Banana Chai Smoothie Parfait
- 5 frozen bananas
- 1 cup chai tea ice cubes (directions in notes)
- 2 tbsp coconut cream or coconut yogurt
- 1 tbsp almond butter
- 6 pitted dates
- 1/2 tsp pure vanilla extract
- 1 pinch cinnamon
- 1 pinch dried ginger
- coconut yogurt
- fresh blueberries
- chopped apricots
- maple syrup (Pure Infused's Lavender Chai is a great way to enhance the chai flavour!)
- In a high speed blender combine all ingredients (minus toppings) and blend on high until creamy and smooth.
- If the consistency isn't thick enough, place in a bowl and freeze for 30 minutes to 1 hour, stirring often.
- Scoop half of the banana chai smoothie into a bowl or glass. Top with 1/2 cup of granola, fresh blueberries, chopped apricots, a dollop of coconut yogurt and a drizzle of maple syrup. Enjoy!

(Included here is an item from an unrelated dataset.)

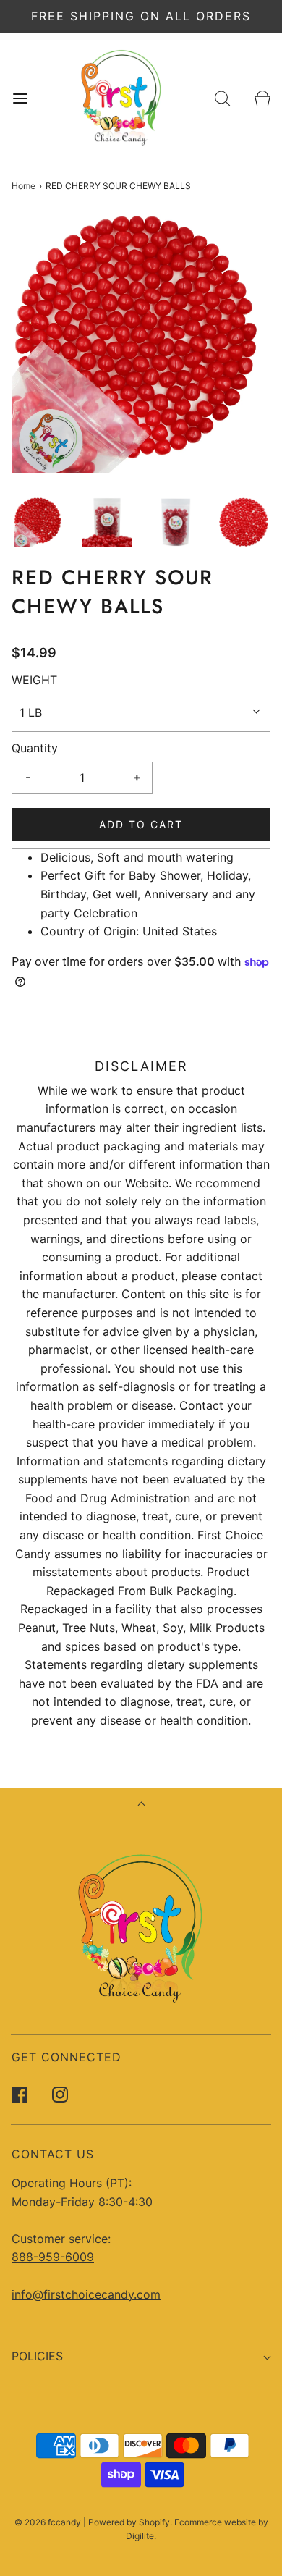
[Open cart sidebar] (262, 98)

To make the chai tea ice cubes, bring 2 cups of water to a boil and brew with 4-6 chai tea bags. Chill for 1 hour. Transfer cold chai tea into an ice cube tray and freeze until solid. Great for iced chai tea, just mix with vanilla soy or almond milk and a little sweetener (optional), shake and serve!